SQL project analyzing e-commerce customer behavior using MySQL
Analyze fictional e‑commerce data in MySQL to showcase advanced SQL skills for data‑analyst roles.
| # | Business Question | SQL Techniques Used |
|---|---|---|
| 1 | Who are our most valuable customers? (CLV) | JOIN, SUM, GROUP BY |
| 2 | Which customers may churn (inactive 90+ days)? | MAX, DATEDIFF, HAVING |
| 3 | What are the top‑selling products each month? | Window functions RANK() |
| 4 | How well do signup cohorts retain over time? | CTEs, date functions |
ecommerce-sql-case-study/ ├── data/ ← 4 CSV files (generated with Python + Faker) ├── sql/ │ ─ schema.sql ← CREATE TABLE script │ ─ analysis_queries.sql ├ ─ screenshots/ Results
- MySQL 8.0 (queries run in MySQL Workbench or CLI)
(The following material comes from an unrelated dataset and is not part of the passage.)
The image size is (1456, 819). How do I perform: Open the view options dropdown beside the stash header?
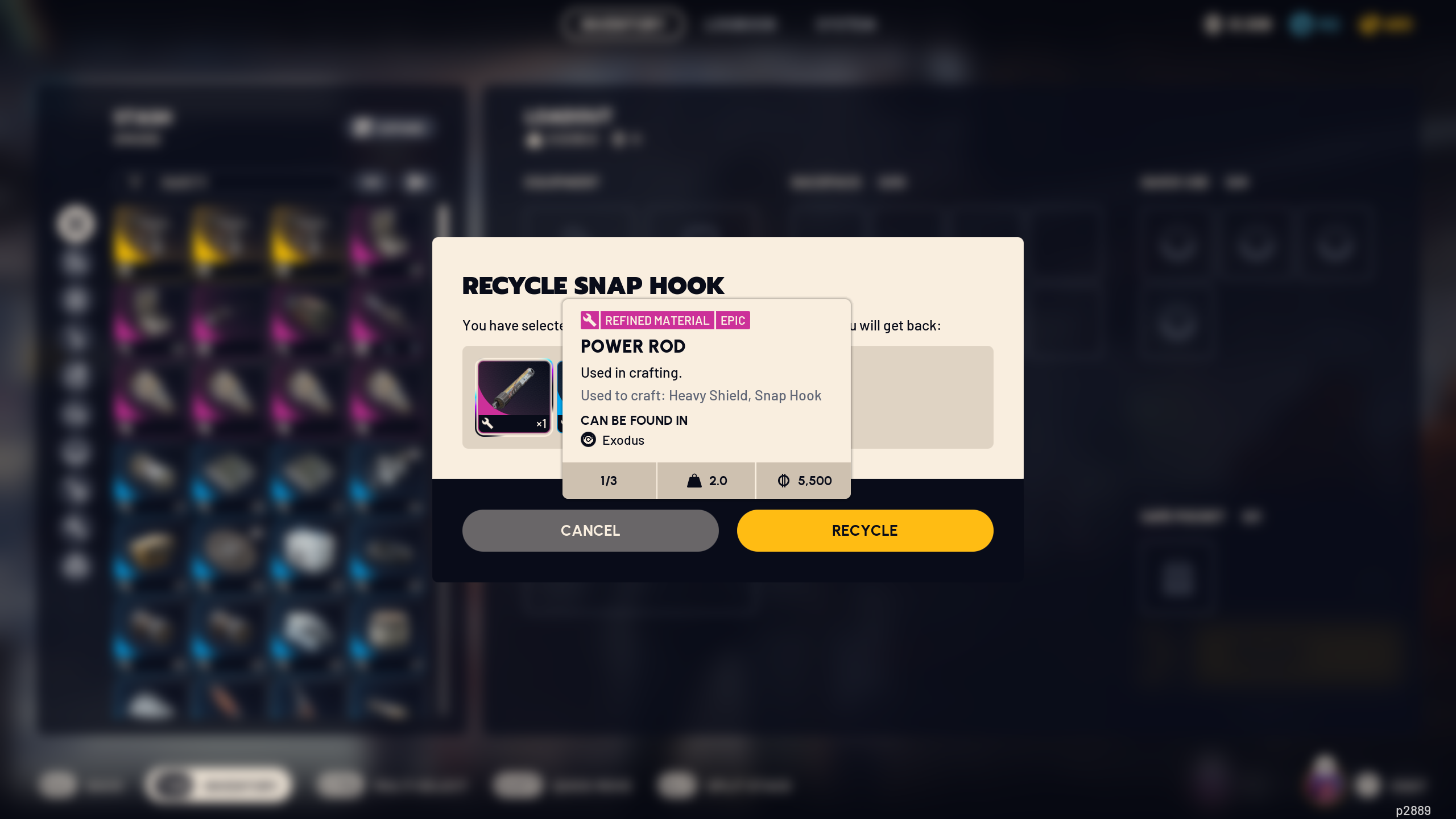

- Git & GitHub for version control
- Python (only for dataset generation)
- Optional: Excel / Google Sheets / Tableau for quick charts
# 1 Clone the repo
git clone https://github.com/<your-username>/ecommerce-sql-case-study.git
cd ecommerce-sql-case-study
# 2 In MySQL Workbench:
# – Run sql/schema.sql (creates tables)
# – Import each CSV from data/ into its matching table
# 3 Execute queries from sql/analysis_queries.sql
-- Top 10 customers by lifetime value
SELECT c.customer_id,
ROUND(SUM(o.order_amount),2) AS lifetime_value
FROM customers c
JOIN orders o USING (customer_id)
WHERE o.status = 'Completed'
GROUP BY c.customer_id
ORDER BY lifetime_value DESC
LIMIT 10;-- Customers inactive > 90 days (churn risk)
SELECT c.customer_id,
MAX(o.order_date) AS last_order_date,
DATEDIFF(CURDATE(), MAX(o.order_date)) AS days_since_last_order
FROM customers c
JOIN orders o USING (customer_id)
GROUP BY c.customer_id
HAVING MAX(o.order_date) < CURDATE() - INTERVAL 90 DAY;